Uber drivers battle proposed Broward County regulations

Regulations would require Uber drivers to pay expensive insurance

By Terrell Forney - Reporter

BROWARD COUNTY, Fla. - Tuesday was another long afternoon for Uber users and drivers in Fort Lauderdale, as they try to prevent Broward County commissioners from regulating the ride-sharing service. Thousands of petitions have already been delivered against the proposal.

On one end, taxi drivers who fear app-based ride sharing services like Uber don't want to play by the rules.

"I know it's about delivering a service the public can rely on, and I know in our business we have to comply with a lot of laws," said Diego Feliciano, of the South Florida Taxi Cab Association.

But during the Broward County Commission Meeting Tuesday, those taxi drivers are outnumbered by outspoken Uber drivers, who use their own cars to pick up and drop off passengers through GPS-based apps on their cellphones.

"This is a supplemental income for me, and now it's a full-time job," said Julio Kamareddine, an Uber driver. "I find there's a big necessity for the service here in Broward County."

Kamareddine has been driving for eight months and says the proposed regulations, as written by the county, would end his newfound career.
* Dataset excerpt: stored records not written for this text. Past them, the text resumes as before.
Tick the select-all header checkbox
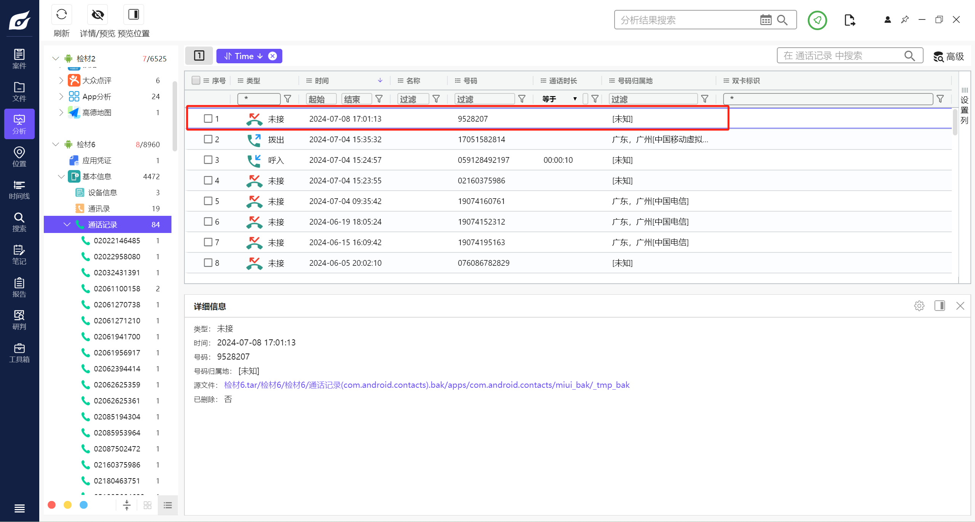This screenshot has width=975, height=522. [x=196, y=80]
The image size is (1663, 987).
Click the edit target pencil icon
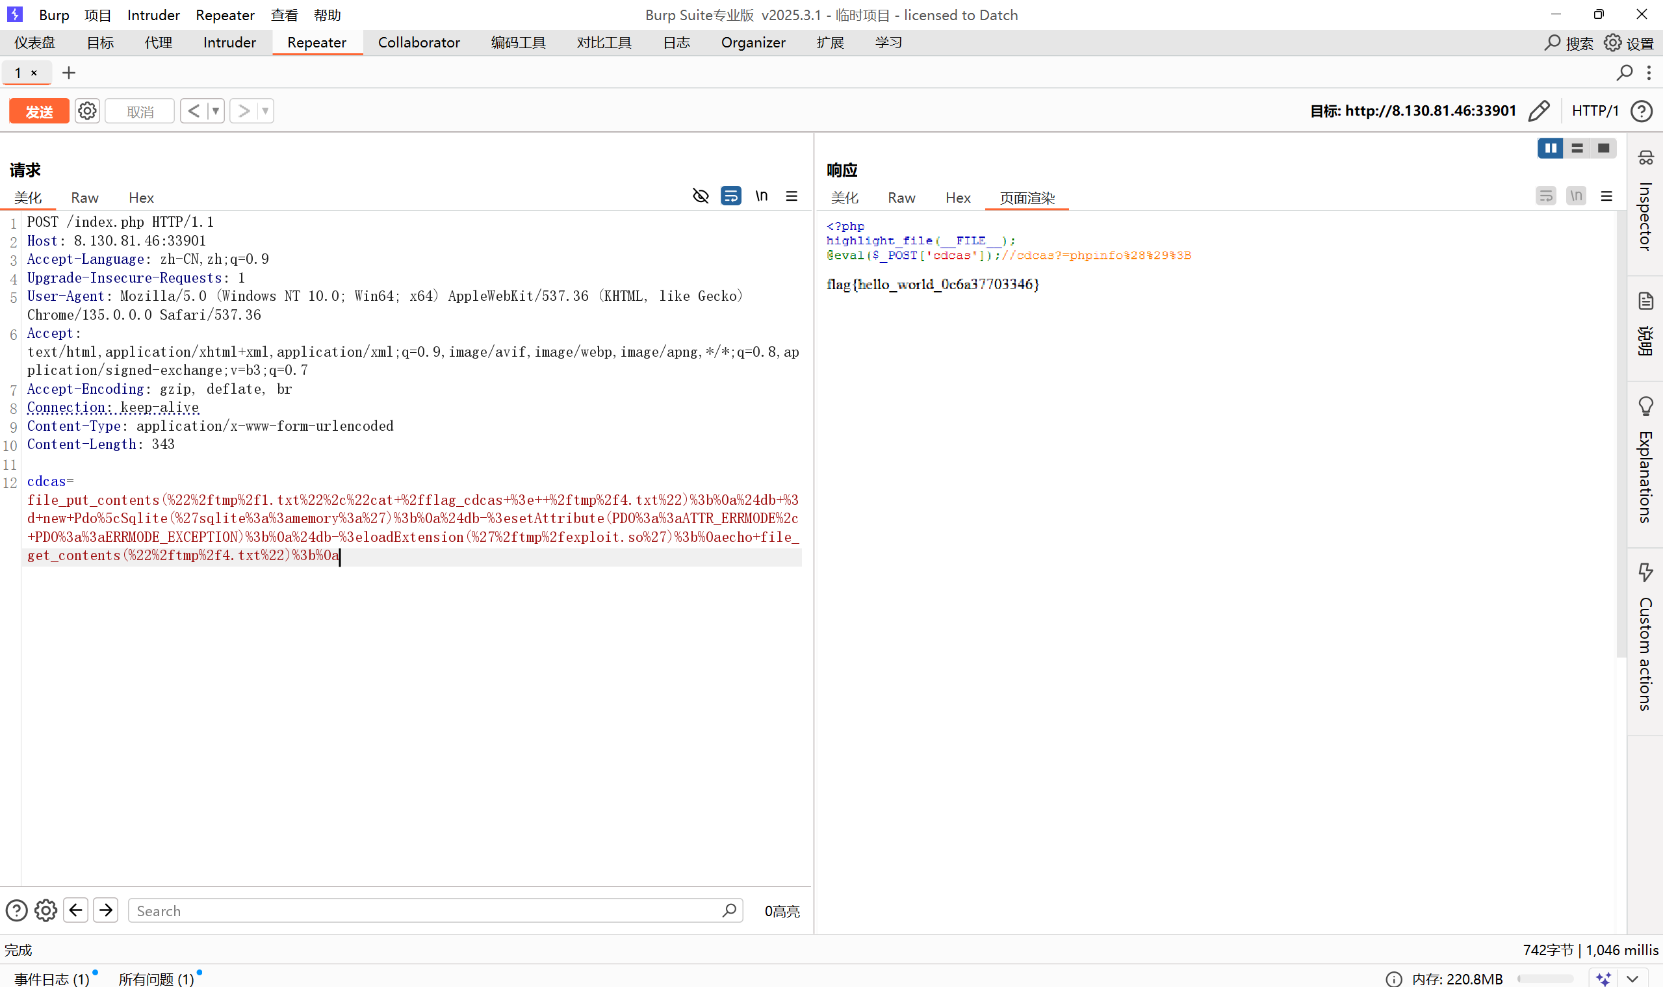pos(1538,111)
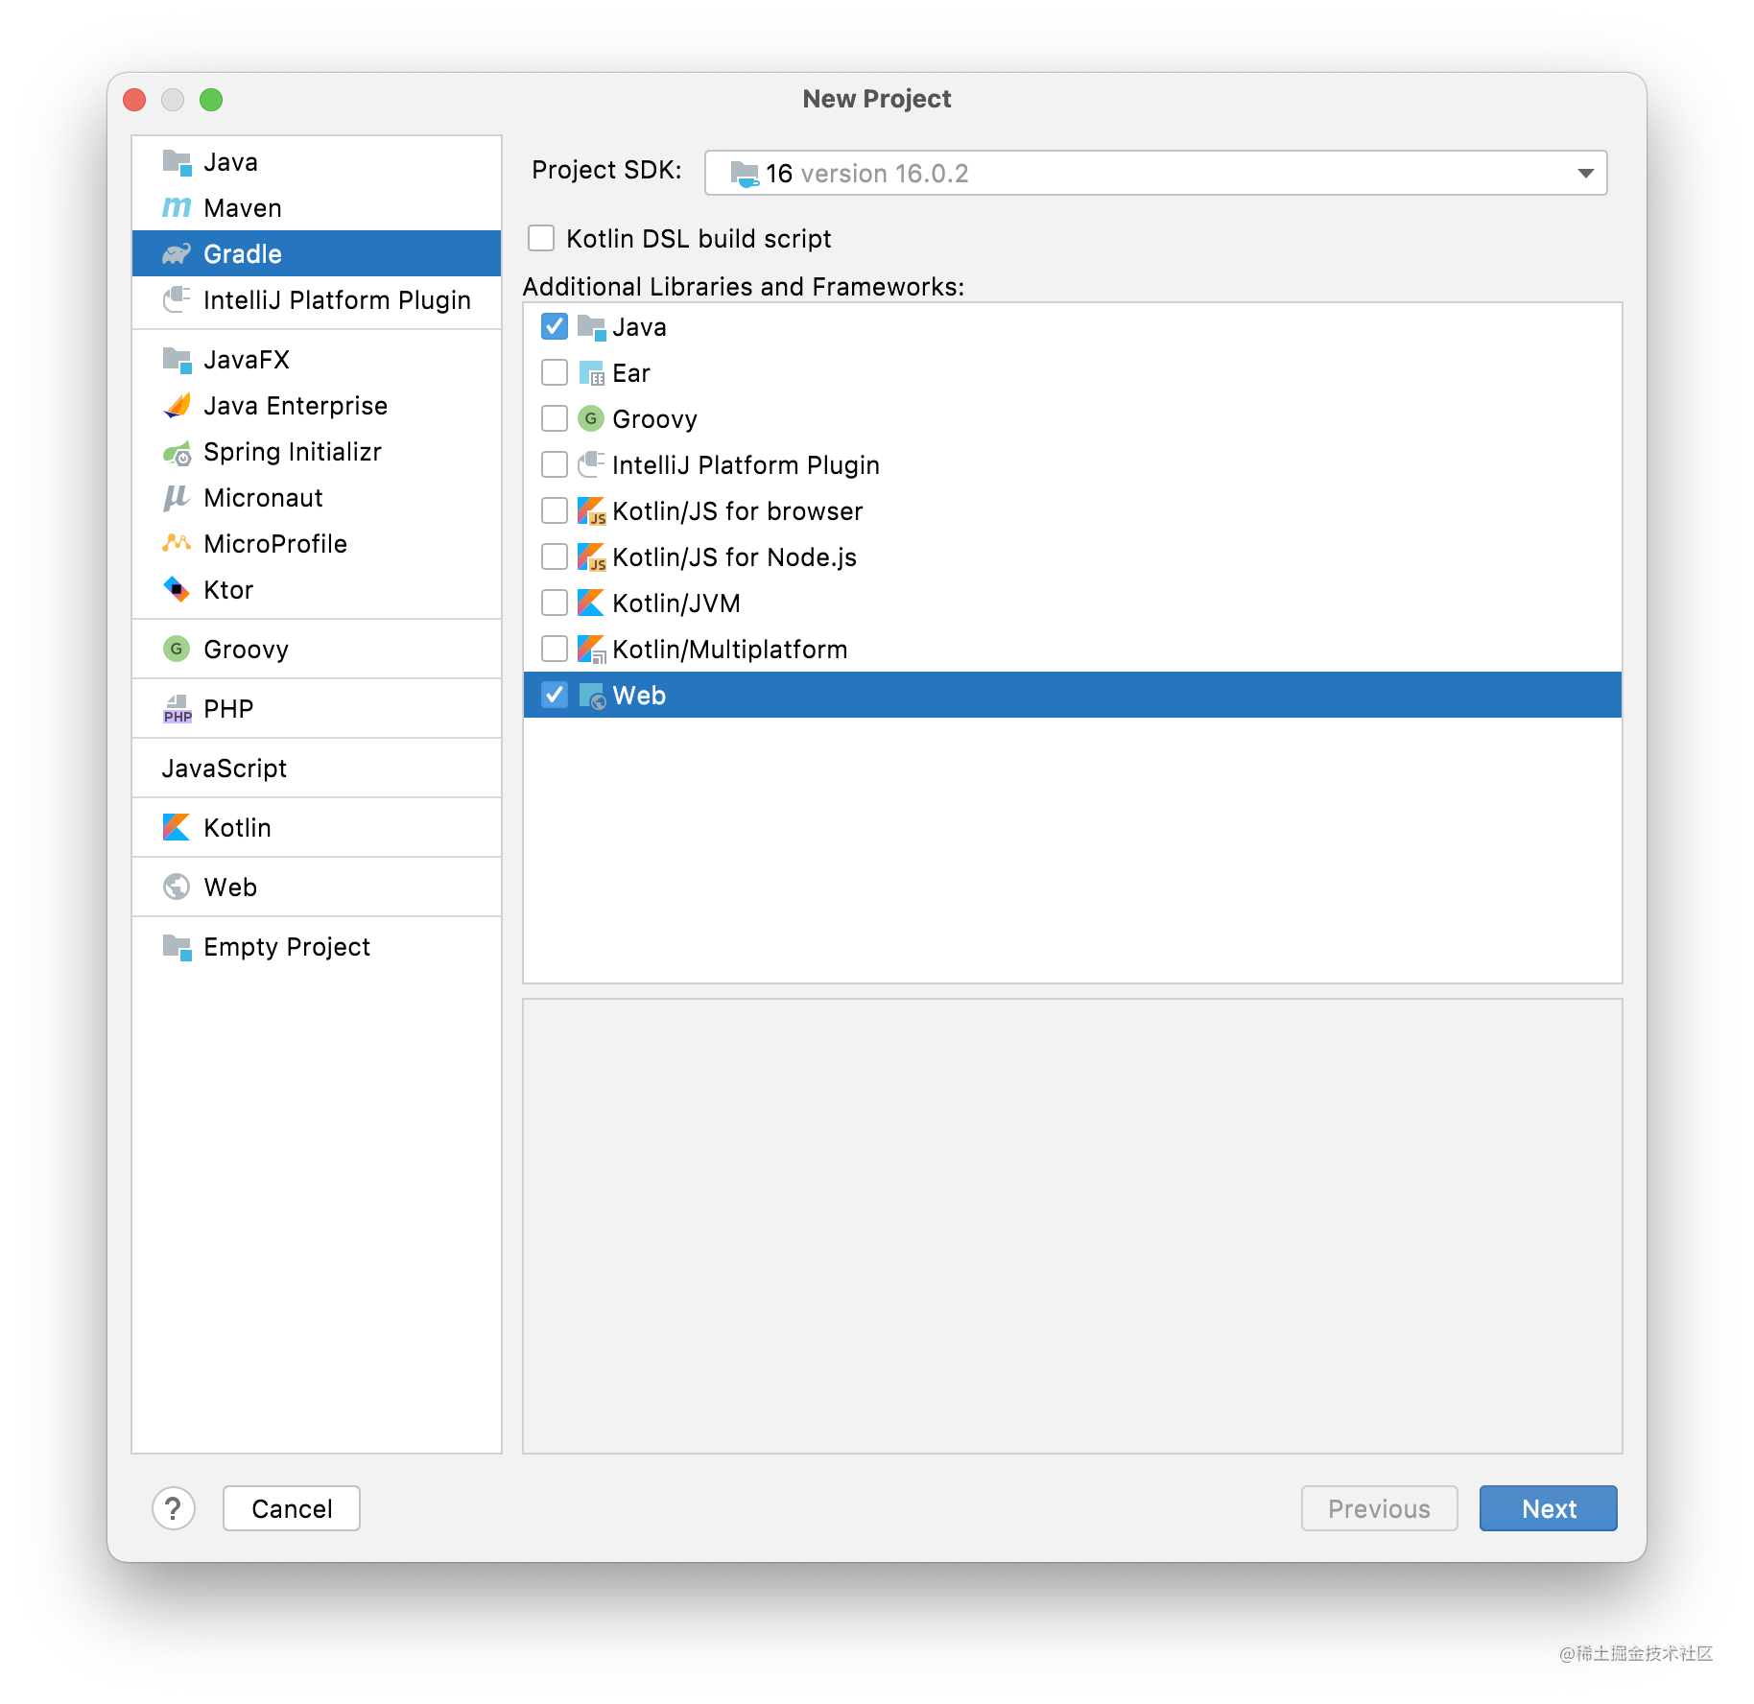Select the PHP icon in project list

pos(177,708)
"There are certain things I would abide to and there are certain things I just can't afford. And that would be the insurance," he said. "Exactly, 24-7 insurance in Florida would range about $4,000 to $5,000. Uber drivers don't make that on a yearly basis."

"It would completely be out of my realm of possibility, and I think it's unfair," said Uber driver John Knobel about the proposed regulations.
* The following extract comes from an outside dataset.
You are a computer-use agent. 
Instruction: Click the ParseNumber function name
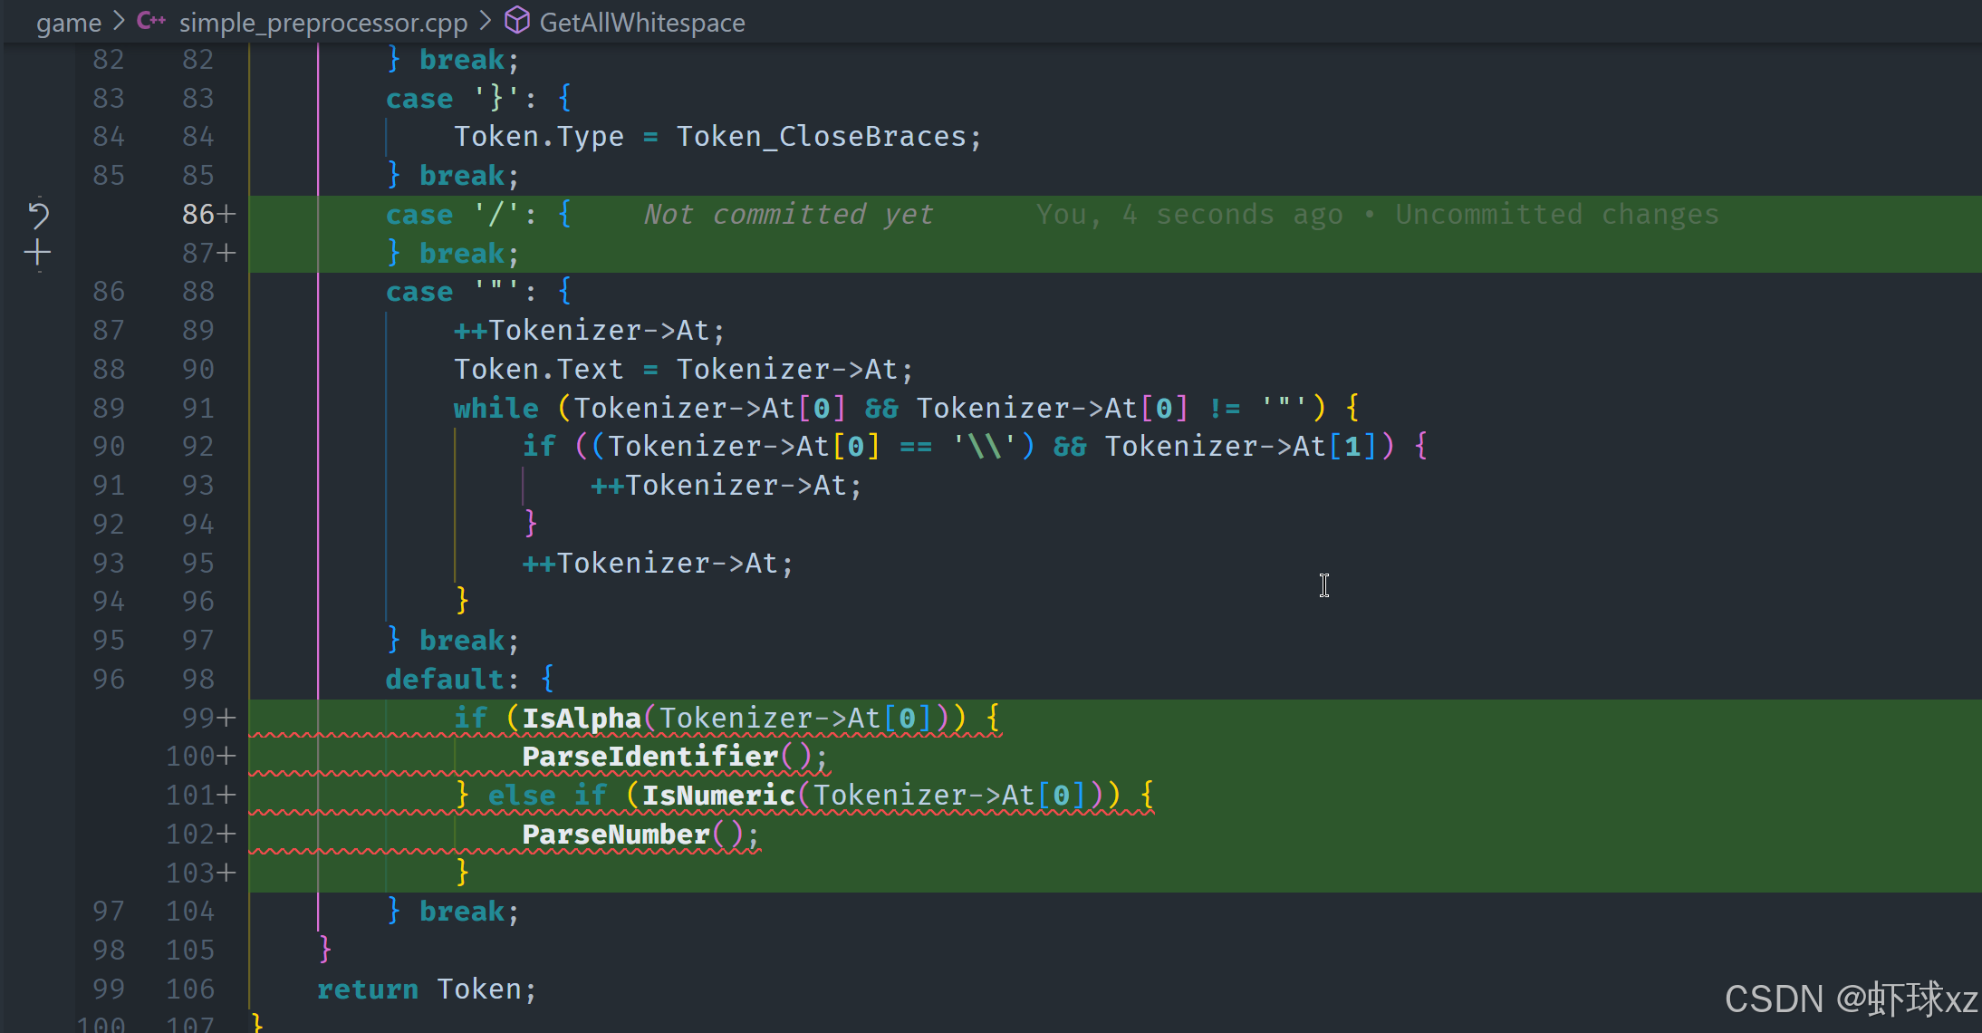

So called "24/7 insurance" already costs taxi drivers upwards of $100 per week. Under the rules, the same would apply for Uber and Lyft drivers, a business model deemed as operating with very little overhead.

"Broward County is on the right track," Feliciano said. "Uber wants a free ride. There's no free rides. You've got to pay your dues. It's what's important to the public, and that's what's important for all of us."